CXCL10 (also known as interferon-induced protein-10 or IP-10) is a member of the CXC chemokine family with proinflammatory and anti-angiogenic properties [1,2]. It has also been demonstrated to suppress bone marrow colony formation, regulate T cell maturation and modulate expression of various adhesion molecules [3–5]. It is an inducible chemokine, and expression is stimulated at the transcription level by interferons (IFN types I, II and III) acting on IFN-stimulated response element (ISRE) or gamma-activated site (GAS) promoter elements; or by tumour necrosis factor (TNF)-α and related nuclear factor (NF)-κB activating pathways [1]. In addition, engagement of host pattern recognition receptors [e.g. Toll-like receptor (TLR) or retinoic acid-inducible gene I (RIG-I)-like receptors (RLRs)] may directly activate CXCL10 transcription via phosphorylation of IFN regulatory factor 3 (IRF3). Many cell types have been reported to secrete CXCL10, including endothelial cells, hepatocytes, keratinocytes, fibroblasts, mesangial cells, astrocytes and immune cells [6–12].

Chemokine signalling is an important component of the regulatory circuit governing the host immune response to infection, stress or tissue damage. Indeed, many studies have evaluated a role for CXCL10 and it has been reported to be induced in many viral infections [e.g. hepatitis C virus (HCV), HBV, herpes simplex virus 1 (HSV)-1, Chikungunya, enterovirus, human rhinovirus, Japanese encephalitis][13–15]); bacterial and parasite infections (e.g. shigella, tuberculosis, leshmania, malaria) [16,17]; allergy and autoimmune diseases (e.g. asthma, systemic lupus erythemytosus, autoimmune arthropathies, dermatitis) [18]; and cancer (e.g. melanoma, renal, cervical) [1,4,19–21]. In a subset of these diseases, CXCL10 has been reported to be a prognostic or diagnostic marker with potential use in the management of patients. For example, several independent studies have demonstrated that baseline levels of CXCL10 are predictive of the failure to respond to HCV treatment [22,23]. It is also an important component of predictive algorithms that are being validated for use in monitoring acute kidney injury and lung inflammation [24–27].

→ EXCERPTED DATA
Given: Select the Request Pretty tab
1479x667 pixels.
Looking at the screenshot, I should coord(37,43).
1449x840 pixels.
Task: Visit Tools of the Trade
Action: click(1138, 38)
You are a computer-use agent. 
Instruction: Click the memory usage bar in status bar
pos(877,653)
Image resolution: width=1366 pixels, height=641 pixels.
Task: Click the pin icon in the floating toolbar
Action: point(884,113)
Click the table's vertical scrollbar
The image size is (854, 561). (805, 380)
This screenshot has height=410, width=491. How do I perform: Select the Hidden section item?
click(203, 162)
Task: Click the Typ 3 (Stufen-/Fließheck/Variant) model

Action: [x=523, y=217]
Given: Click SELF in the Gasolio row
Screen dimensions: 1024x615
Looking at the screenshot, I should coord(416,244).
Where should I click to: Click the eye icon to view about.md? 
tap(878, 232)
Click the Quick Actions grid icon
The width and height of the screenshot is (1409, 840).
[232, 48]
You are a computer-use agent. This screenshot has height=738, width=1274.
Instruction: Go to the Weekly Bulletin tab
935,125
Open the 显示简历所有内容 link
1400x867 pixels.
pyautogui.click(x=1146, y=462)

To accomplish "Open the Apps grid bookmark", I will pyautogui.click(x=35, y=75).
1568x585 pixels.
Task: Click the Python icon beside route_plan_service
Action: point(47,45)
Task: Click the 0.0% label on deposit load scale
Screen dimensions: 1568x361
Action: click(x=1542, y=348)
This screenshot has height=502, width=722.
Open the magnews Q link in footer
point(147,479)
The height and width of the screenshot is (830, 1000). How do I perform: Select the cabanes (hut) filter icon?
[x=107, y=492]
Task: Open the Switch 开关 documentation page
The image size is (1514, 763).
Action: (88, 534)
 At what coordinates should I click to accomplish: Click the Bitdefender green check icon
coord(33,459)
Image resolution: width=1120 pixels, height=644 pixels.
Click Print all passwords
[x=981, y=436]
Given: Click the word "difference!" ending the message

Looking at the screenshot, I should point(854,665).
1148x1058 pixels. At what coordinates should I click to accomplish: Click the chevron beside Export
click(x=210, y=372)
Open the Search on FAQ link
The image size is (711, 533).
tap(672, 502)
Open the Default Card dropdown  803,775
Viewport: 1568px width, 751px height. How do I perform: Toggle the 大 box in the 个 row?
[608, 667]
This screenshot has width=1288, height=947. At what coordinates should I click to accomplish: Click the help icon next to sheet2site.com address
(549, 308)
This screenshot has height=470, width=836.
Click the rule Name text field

→ PROMPT A
In the CXCL10 text, phosphorylation of which factor lets pattern recognition receptors activate CXCL10 transcription directly?
→ PROMPT B
Rewrite the paragraph of the CXCL10 text that begins "Chemokine signalling is an important component" more briefly, keeping its main facts.

→ ANSWER SECTION A
IFN regulatory factor 3 (IRF3).

→ ANSWER SECTION B
Chemokine signalling helps regulate the host immune response to infection, stress or tissue damage. CXCL10 has been reported to be induced in many viral, bacterial and parasite infections, in allergy and autoimmune diseases, and in cancer. In some of these diseases, it has been reported to be a prognostic or diagnostic marker. For example, baseline CXCL10 levels predict failure to respond to HCV treatment. CXCL10 is also part of predictive algorithms being validated for monitoring acute kidney injury and lung inflammation.